# Data records

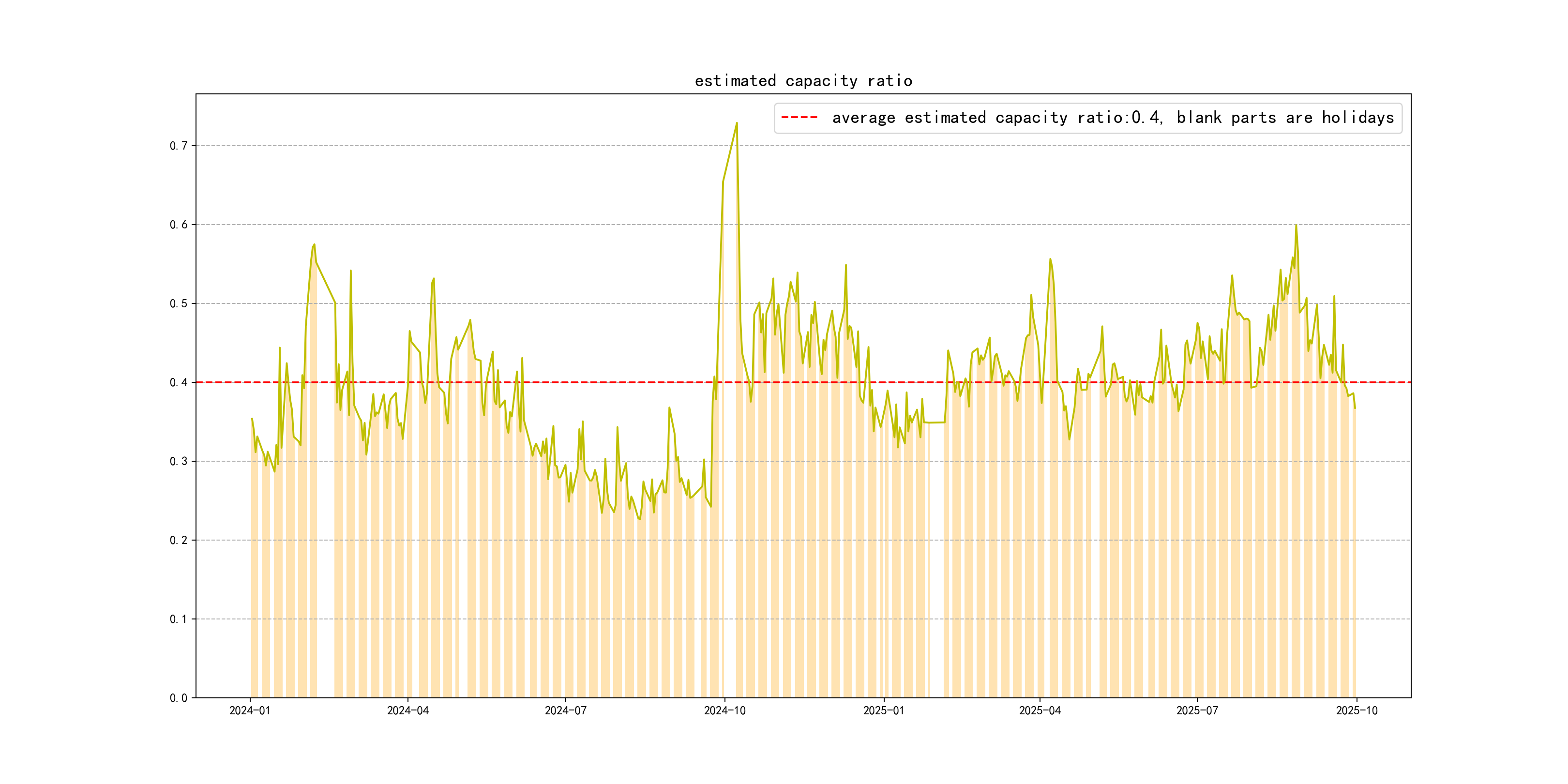
Task: Click the highest peak of the line in October 2024
Action: 737,123
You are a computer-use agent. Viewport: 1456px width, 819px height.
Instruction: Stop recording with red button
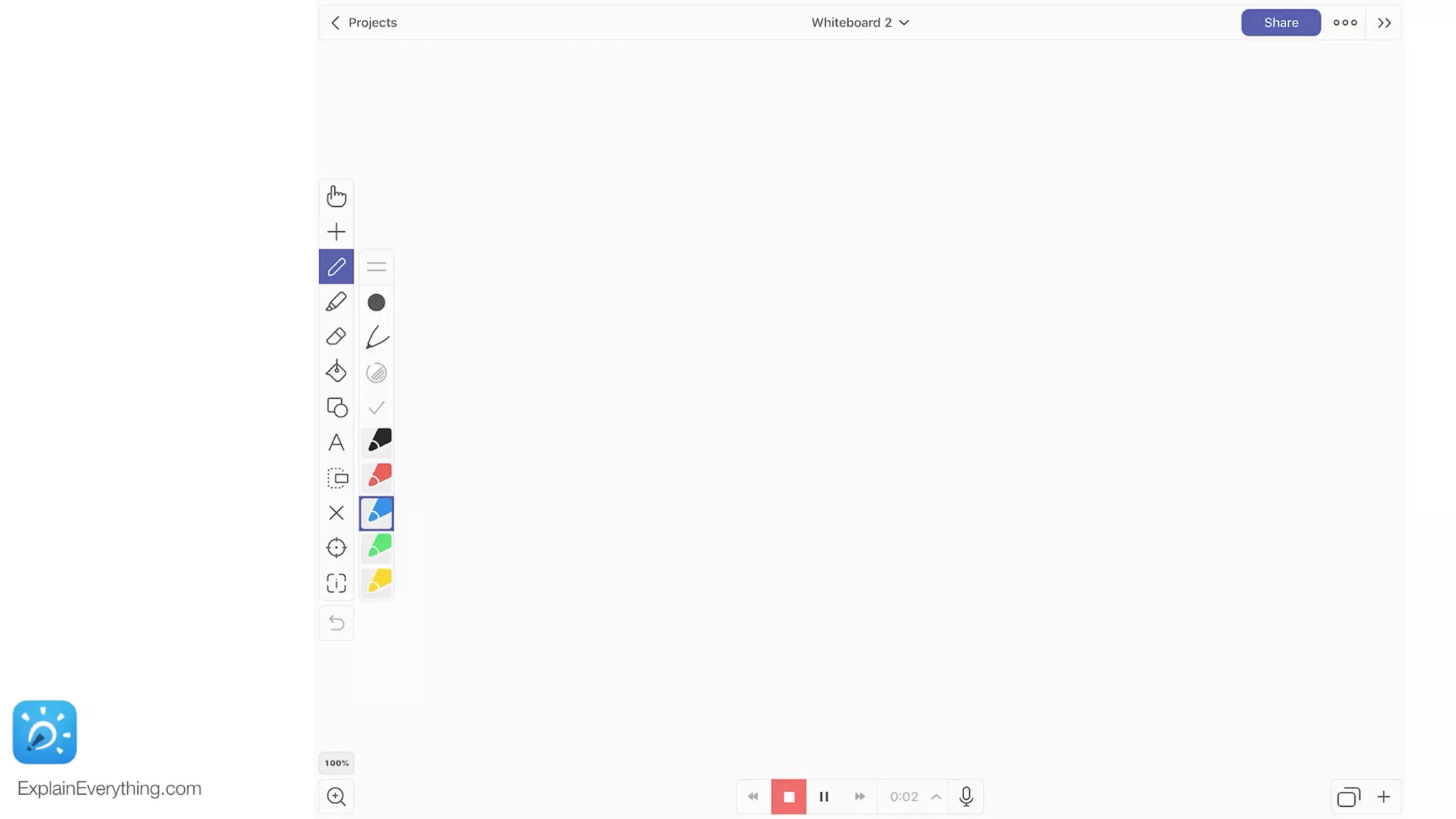(788, 796)
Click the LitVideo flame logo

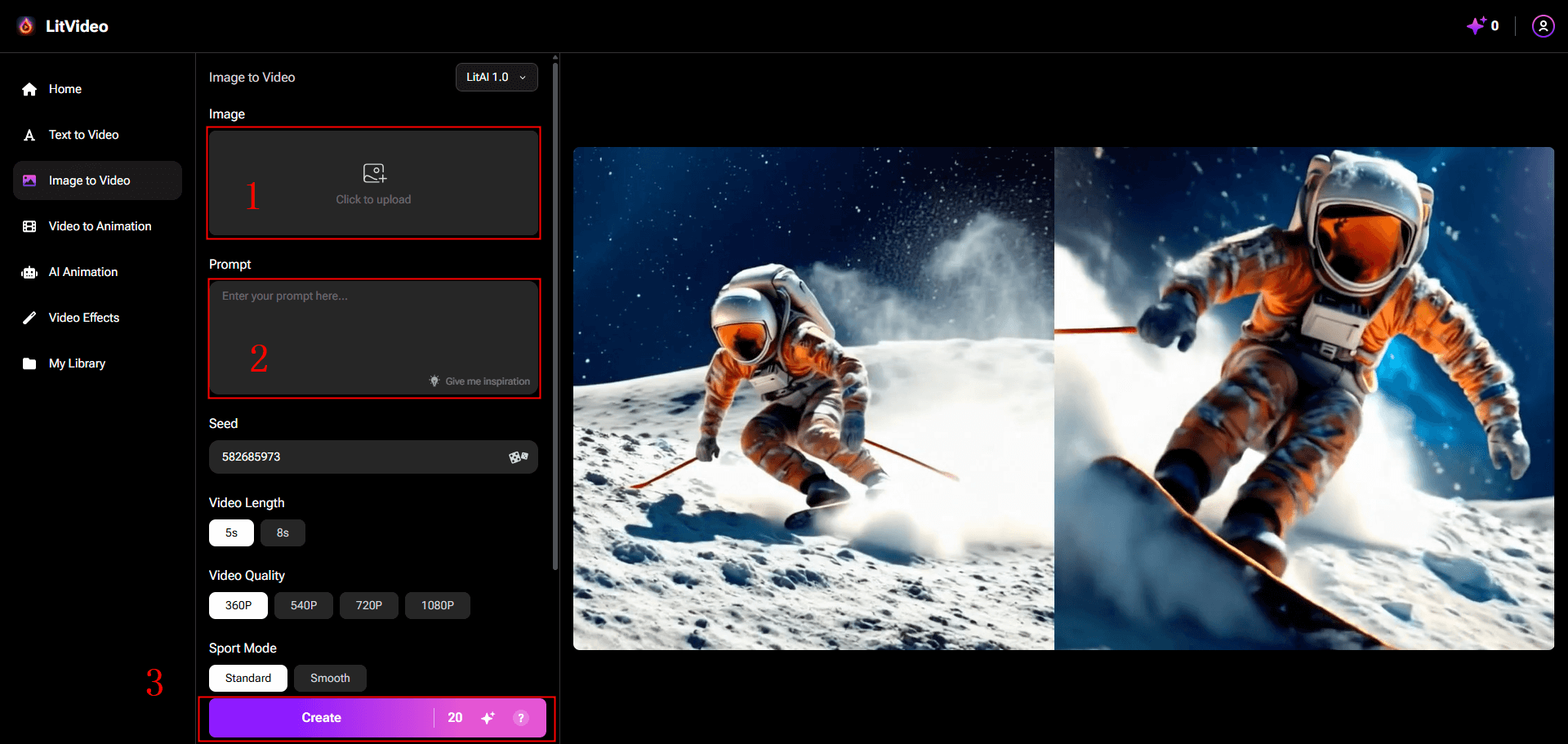tap(25, 25)
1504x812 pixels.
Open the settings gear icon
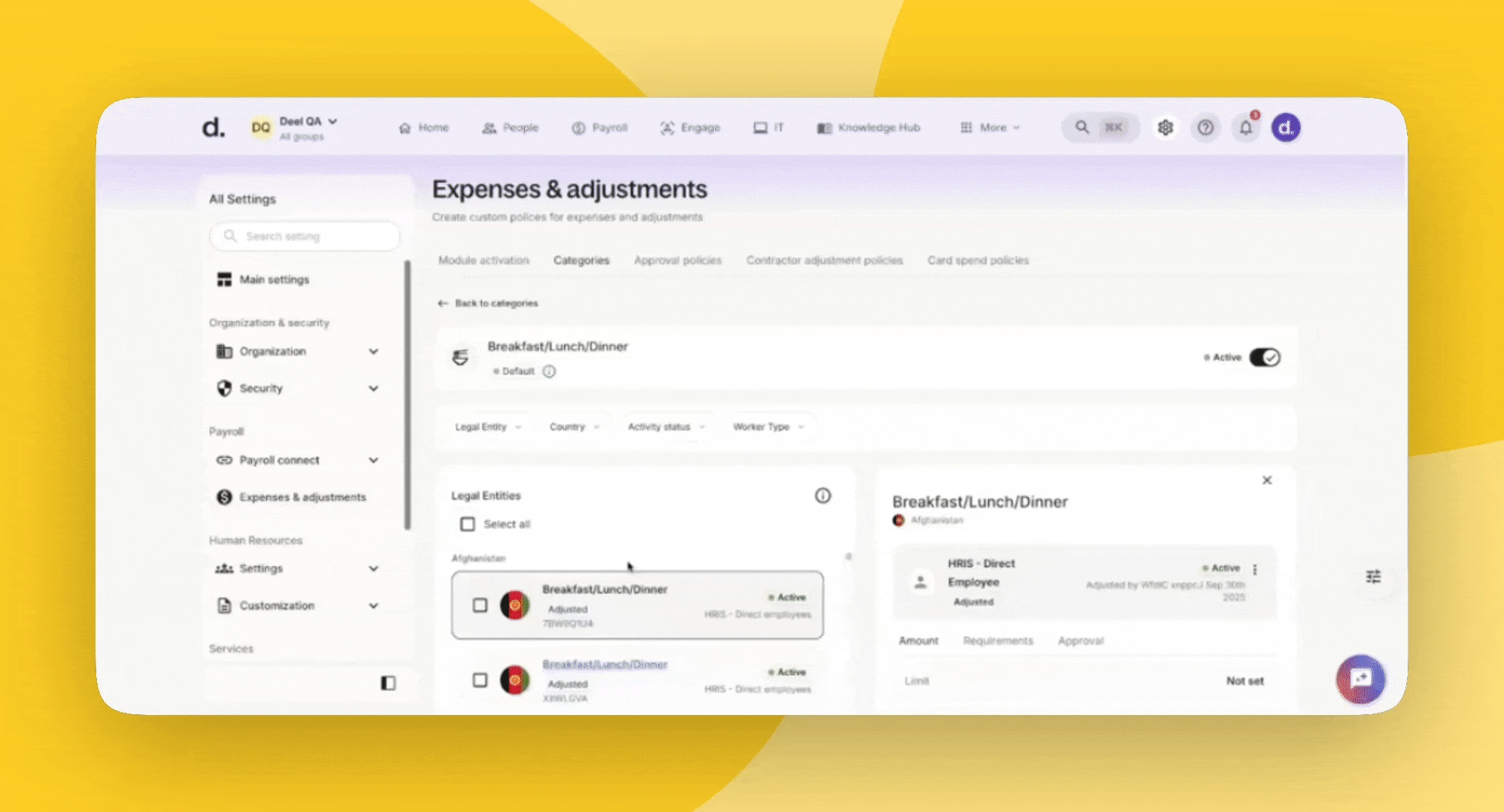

# Assigned task
For this exercise, set down exactly the lines that run from the line holding "Instruction: Stop recording with red button" to the last line of the records above; include both end lines and omit pictures.

# Result of this exercise
Instruction: Stop recording with red button
(788, 796)
Click the LitVideo flame logo

tap(25, 25)
1504x812 pixels.
Open the settings gear icon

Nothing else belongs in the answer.